Prima di analizzare il contenuto della risoluzione , però, può essere utile capire il motivo che ha spinto le imprese più o meno grandi a porsi questa domanda.
L’incertezza trae origine dalla modifica apportata all’articolo 21 del DPR 633/72, dall’articolo 1 lettera d, comma 324 L. 228/2012.
In realtà, la modifica della previgente normativa è stato un passo obbligato, reso necessario dall’esigenza italiana di adeguarsi alla disciplina comunitaria che, come è ben noto, non richiede l’azzeramento annuale del numero progressivo di fatturazione.
Secondo il nuovo disposto quindi, il corpo della fattura deve contenere dei dati obbligatori che ne consentano l’univoca identificazione e abbattano il rischio di duplicati delle numerazioni anche se in anni diversi.
Tra questi spiccano:
-la data di emissione;
-la numerazione progressiva e univoca.
Il nuovo articolo modificato aveva generato molti dubbi in merito alla tecnica migliore da adottare per operare nel rispetto della Legge.
In particolar modo, il concetto di univocità aveva dato vita alle più disparate presunzioni:
-Andare avanti nel 2013 con la numerazione progressiva adottata nel 2012?
-Ricominciare da 1, inserendo nel numero anche un riferimento identificativo dell’anno (1/2013)?
-Ricominciare la fatturazione inserendo semplicemente il numero 1?
Tra tanto fermento, a riportare un po’ di quiete ci ha pensato l’Agenzia delle Entrate che, con la risoluzione 1/E, ha fornito una salomonica soluzione.
Secondo quanto si apprende dalla lettura della risoluzione, infatti, fermo restando l’obbligo d’inserire la data d’emissione della fattura, le soluzioni sopra descritte sono tutte valide!

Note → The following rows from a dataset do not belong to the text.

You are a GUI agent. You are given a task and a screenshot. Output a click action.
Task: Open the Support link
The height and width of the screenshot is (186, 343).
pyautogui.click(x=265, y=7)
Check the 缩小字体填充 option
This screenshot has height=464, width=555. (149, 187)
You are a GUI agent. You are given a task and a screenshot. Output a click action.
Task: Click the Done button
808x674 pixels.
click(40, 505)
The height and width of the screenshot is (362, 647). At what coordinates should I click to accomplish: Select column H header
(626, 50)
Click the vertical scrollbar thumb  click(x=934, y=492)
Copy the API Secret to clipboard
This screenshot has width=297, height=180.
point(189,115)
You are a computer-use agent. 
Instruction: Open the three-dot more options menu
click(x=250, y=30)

Infatti, a prescindere che:
-si opti per una numerazione progressiva che prosegue ininterrottamente per tutta la vita aziendale;
-si decida di ricominciare ogni anno dalla fattura n.1, affiancando però al numero progressivo l’identificativo dell’anno;
-ovvero si scelga di indicare semplicemente il numero 1;
il fondamentale criterio di identificazione univoca viene sempre rispettato.

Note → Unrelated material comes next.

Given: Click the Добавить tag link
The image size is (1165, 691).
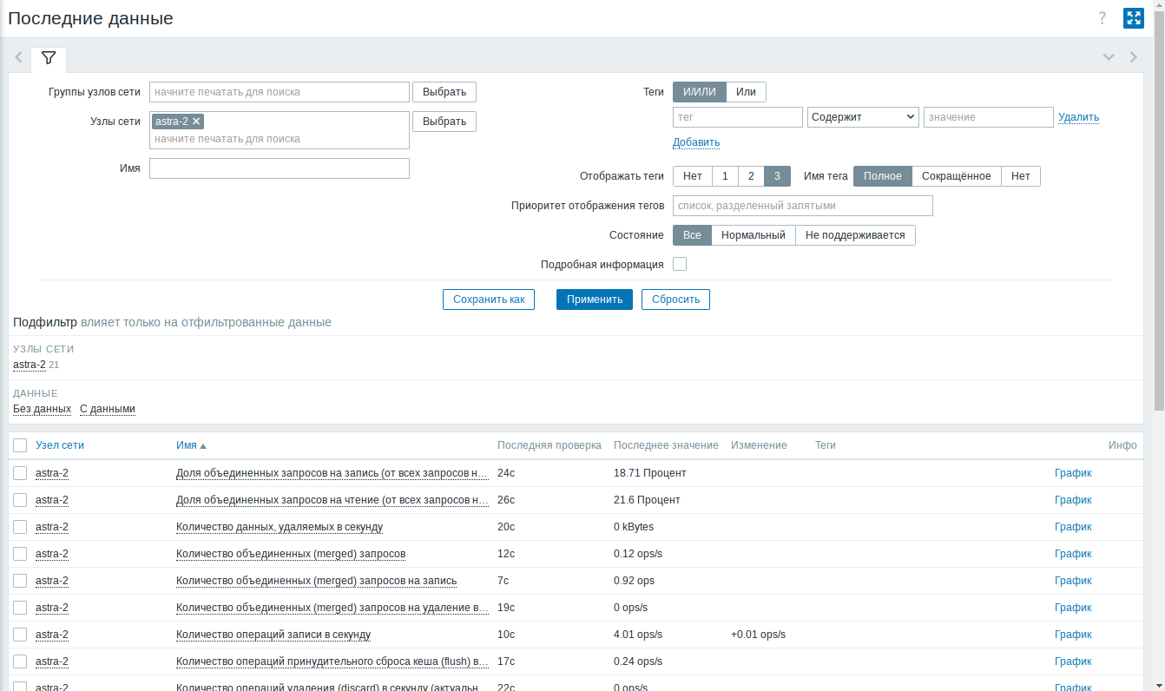Looking at the screenshot, I should click(x=696, y=142).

Nel primo caso, l’univocità della fattura è garantita dall’ininterrotta numerazione dei documenti contabili che seguono l’ordine progressivo, ricominciando ogni anno con il numero successivo a quello conferito all’ultima fattura dell’anno solare precedente.
Nella seconda e terza ipotesi, ovvero nel caso in cui si mantenga la previgente numerazione progressiva per anno solare invece, l’univocità della fattura è garantita dalla presenza contestuale della data di emissione.

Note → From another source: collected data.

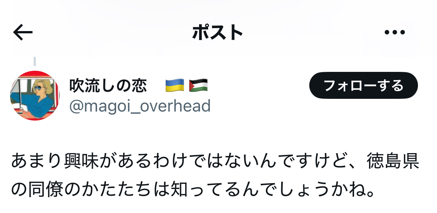The width and height of the screenshot is (437, 213).
Task: Click the display name 吹流しの恋
Action: (108, 85)
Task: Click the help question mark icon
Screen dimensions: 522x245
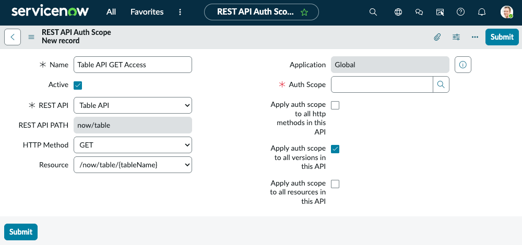Action: pyautogui.click(x=460, y=13)
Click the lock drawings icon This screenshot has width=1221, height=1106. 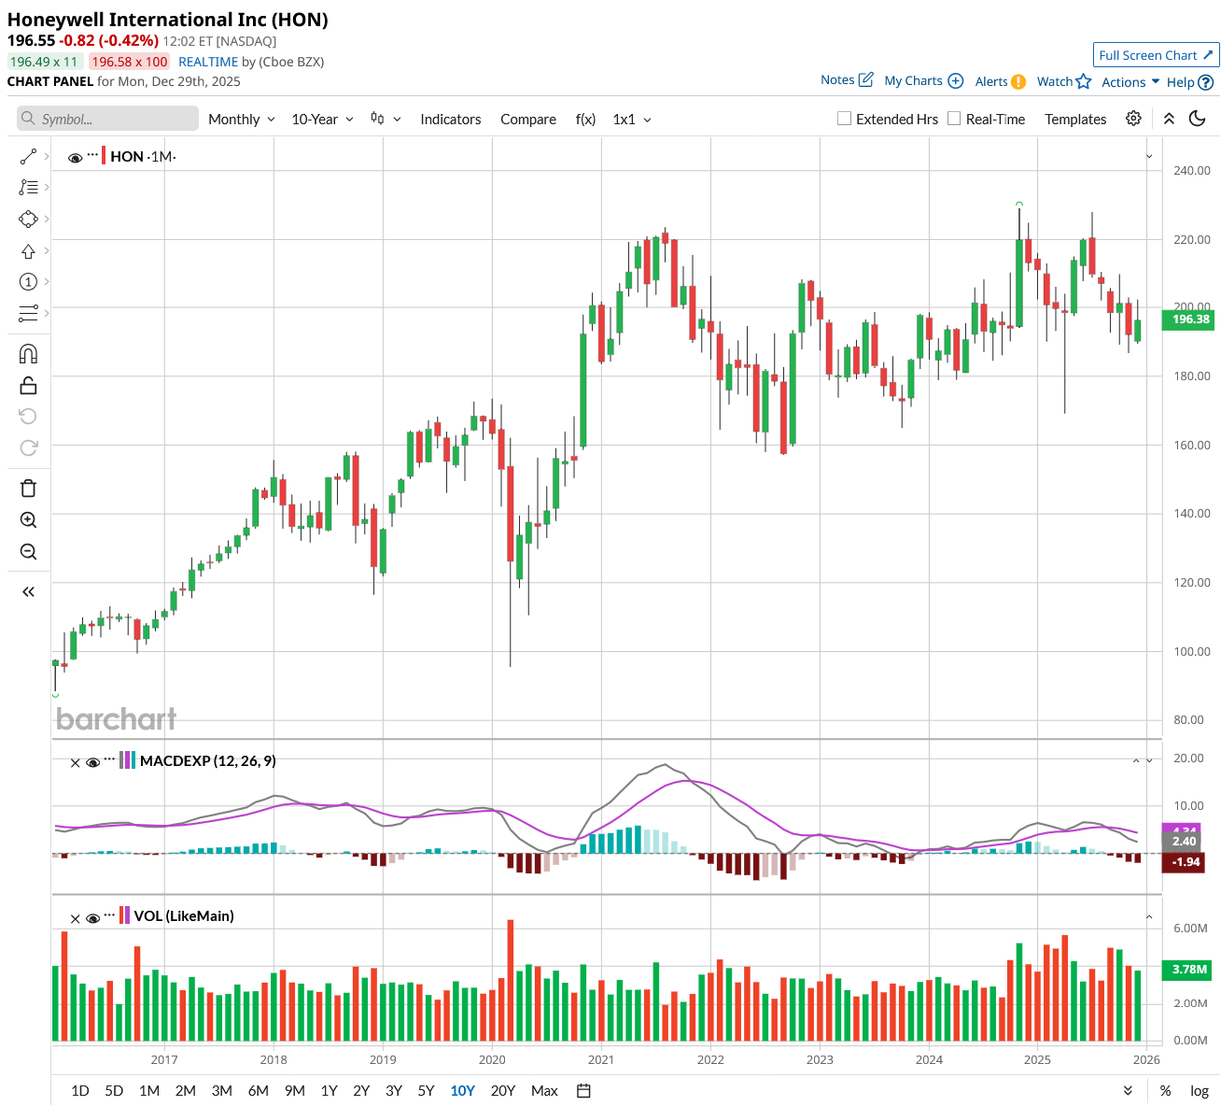coord(28,386)
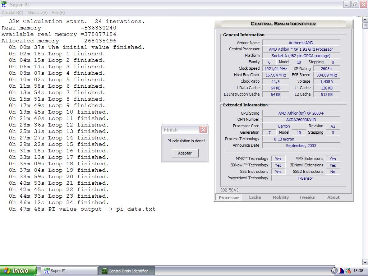Open the Help(H) menu
This screenshot has height=276, width=368.
click(x=58, y=13)
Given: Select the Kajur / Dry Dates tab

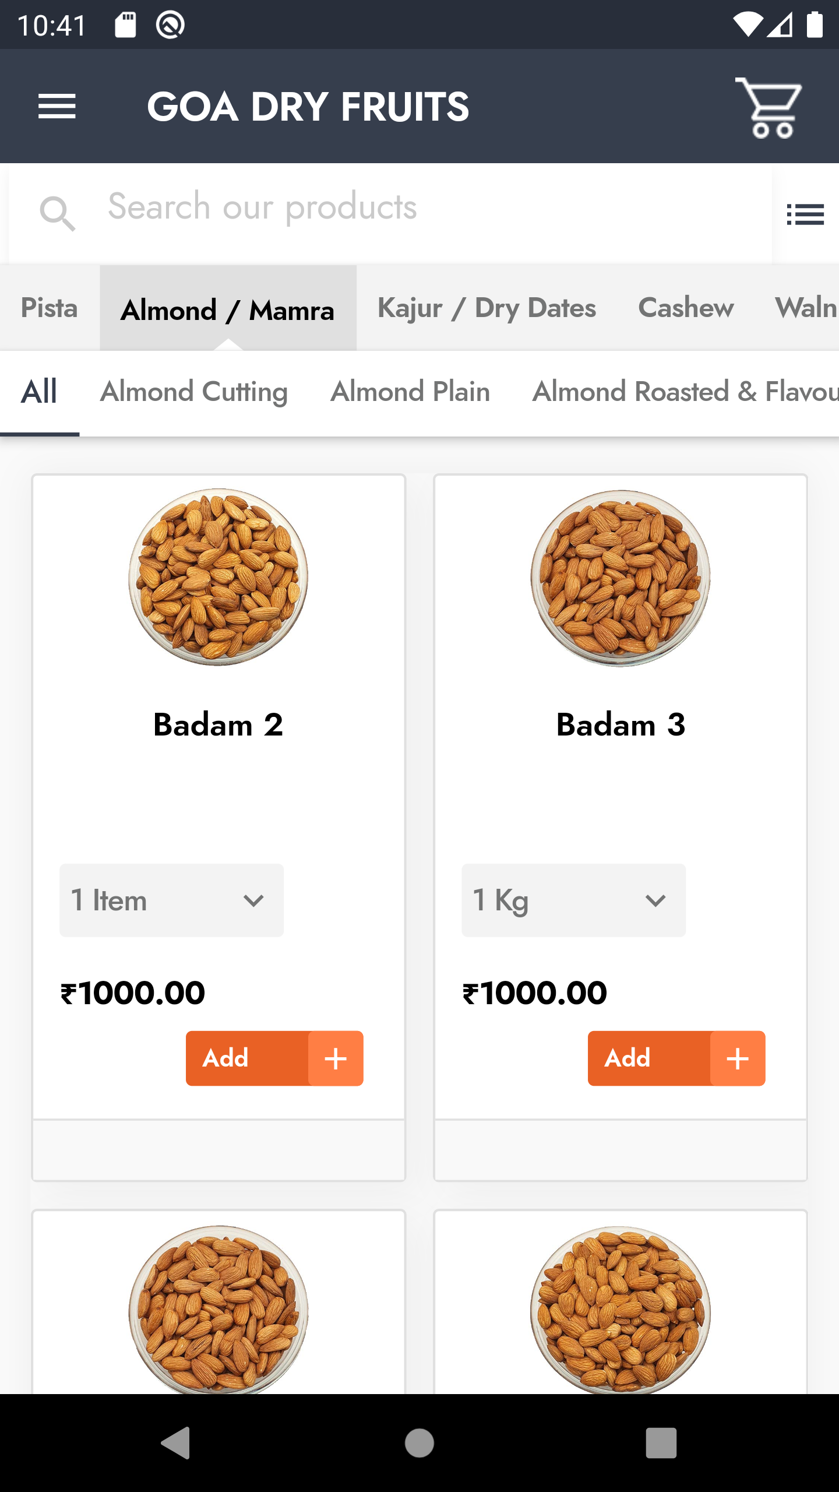Looking at the screenshot, I should pos(487,308).
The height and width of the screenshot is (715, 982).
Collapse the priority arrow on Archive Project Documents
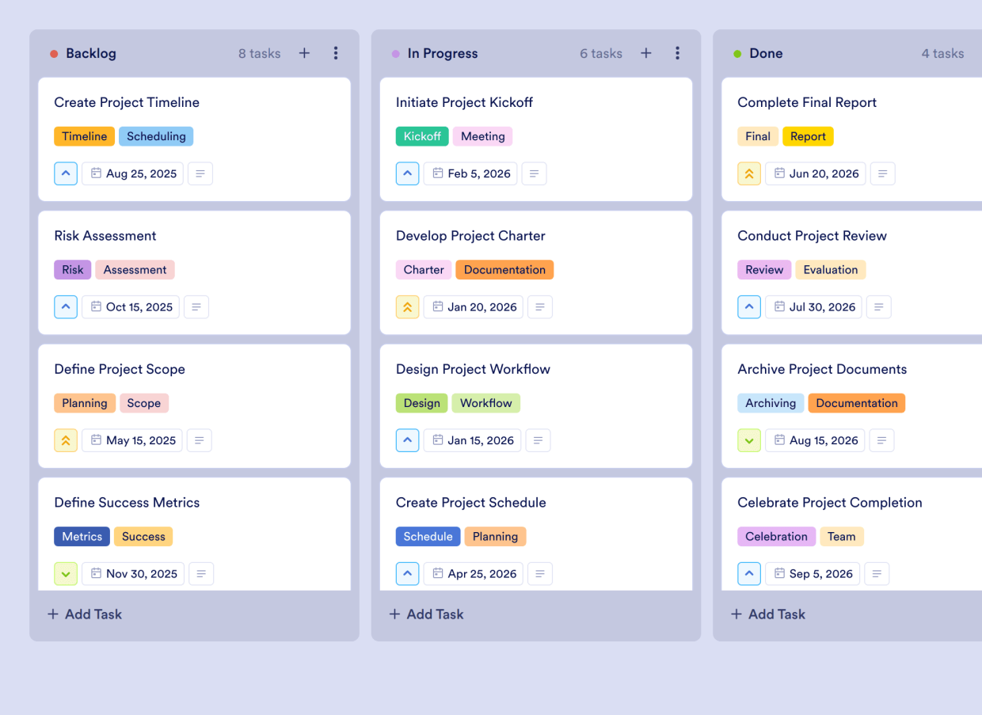coord(749,440)
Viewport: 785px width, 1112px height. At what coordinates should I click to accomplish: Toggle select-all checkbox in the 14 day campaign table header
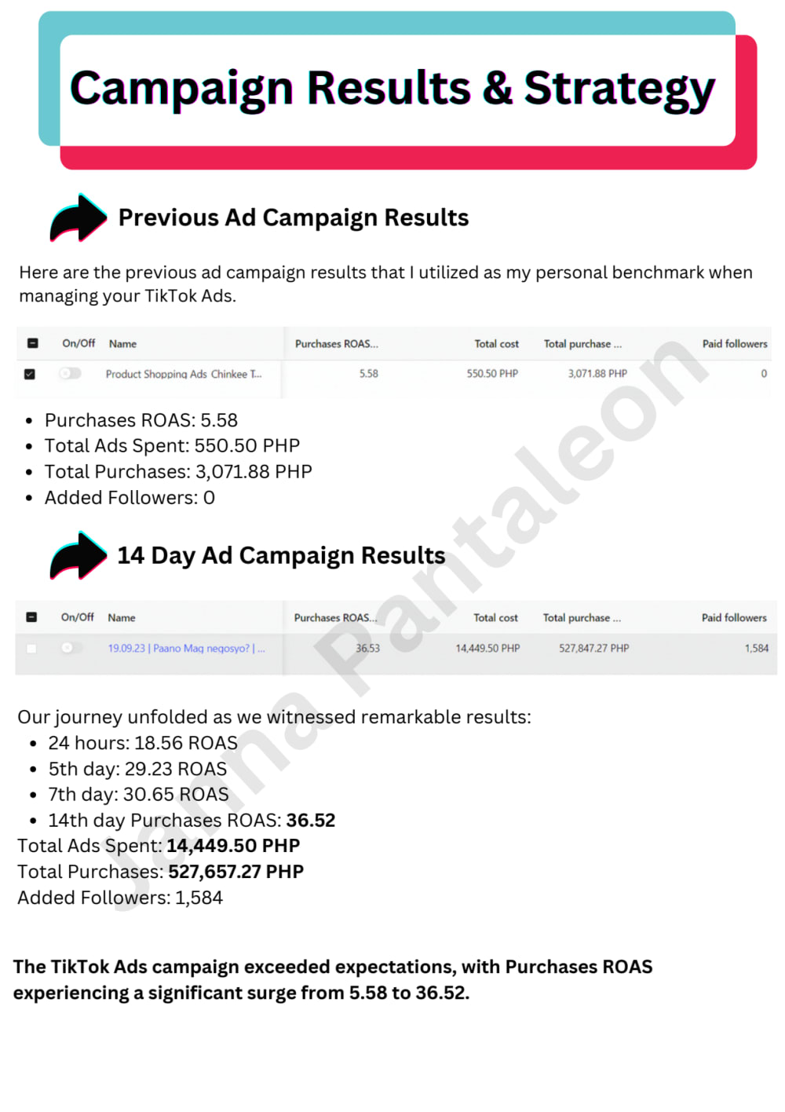pos(31,617)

17 gennaio 2013 alle 19:36
Grazie dell’informazione,ma numerazione giusta o meno i pagamenti continuano a slittare
e a noi piccoli imprenditori non ci sta aiutando nessuno!!! Se dovessi risalire al n° dell’ultima fattura
pagata dovrei prendere la n° 57 del 30-05-12 le restanti 138 le sto ancora aspettando in + ho già
pagato iva e dipendenti.E quando vado in banca a chiedere un credito mi chiudono le porte in faccia
Altro che non dormire la notte.Mi auguro che le cose cambino al + presto (ci vorrebbe un miracolo)
non riesco ad immaginare che futuro potrò dare a mia figlia di 10 anni.Grazie per avermi dato modo di sfogarmi pur sapendo che non servirà a cambiare la difficile situazione.